Gabapentin, which is an antiepileptic medication used for diabetic neuropathy and postherpetic neuralgia, works by binding voltage-gated calcium channels, which play an important role in neuronal synaptic transmission. Its neuroregenerative properties and ability to enter the central nervous system made the drug a possibly effective treatment for OD, according to the authors of the recent study.
Their research found that, after an 8-week fixed-dose phase, positive response was 44.4% and 46.2% for the gabapentin and placebo treatment groups, respectively.
“Changes in odor identification and olfaction-related quality of life were not significantly different between the 2 treatment groups,” the study team points out.
The COVID-19 pandemic became a primary cause of OD in many patients, but “no interventions with definitive clinical utility exist,” according to the researchers, who sought to evaluate the efficacy of oral gabapentin on olfactory function and olfaction-related quality of life in patients with COVID-19–induced OD.
Their trial made sense, even those results weren’t favorable, according to the authors, because “due to its neuroregenerative properties and ability to enter the central nervous system, gabapentin represents an effective treatment option for COVID-19–induced OD.”

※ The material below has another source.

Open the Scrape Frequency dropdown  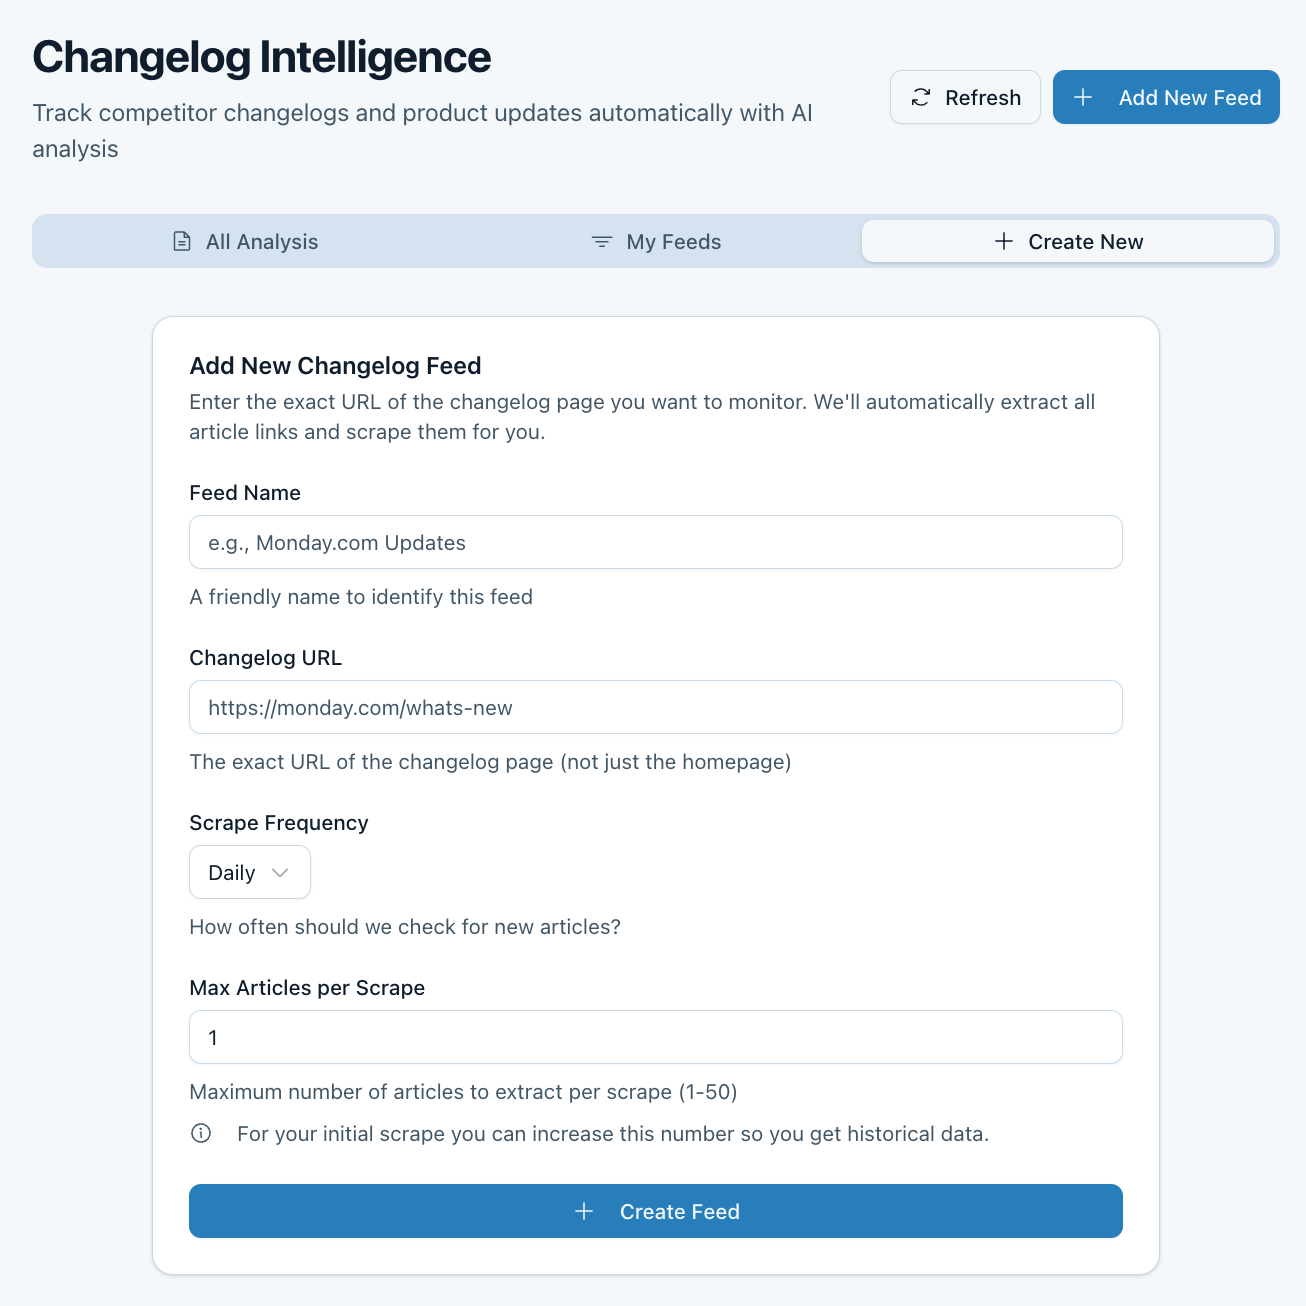pos(249,872)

The pilot study was conducted at Washington University School of Medicine in St Louis from Jan. 7, 2022, to Feb.3, 2023. Included in the trial were adults with at least 3 months of OD after COVID-19 infection. Participants – 75% women, 82% white and with a mean age of 43, were randomized 1:1 to oral gabapentin or placebo.
All 68 patients underwent titration to a maximum tolerable dose, which was maintained during an 8-week fixed-dose (FD) phase then tapered off. Monitoring continued for 4 weeks passed the cessation of medication.
“Of the 18 participants in the gabapentin group, 8 (44%) were responders and of the 26 participants in the placebo group, 12 (46%) reported response to treatment (percent difference, 1.7%; 95% CI, −31.6% to 28.2%),” the researchers advise. “Mixed-model analysis of all secondary outcome measures demonstrated no clinically meaningful or statistically significant difference between the gabapentin and placebo groups throughout the trial. There were no serious adverse events.”
Background information in the articles notes that about 85% of patients infected with SARS-CoV-2 have reported some degree of olfactory dysfunction. It adds that COVID-19–induced OD might be due to direct damage to olfactory receptor neurons (ORNs).
The study notes that most patients recover their sense of smell just weeks after COVID-19 infection, although others with persistent OD don’t regain their olfactory function for months or never fully recover.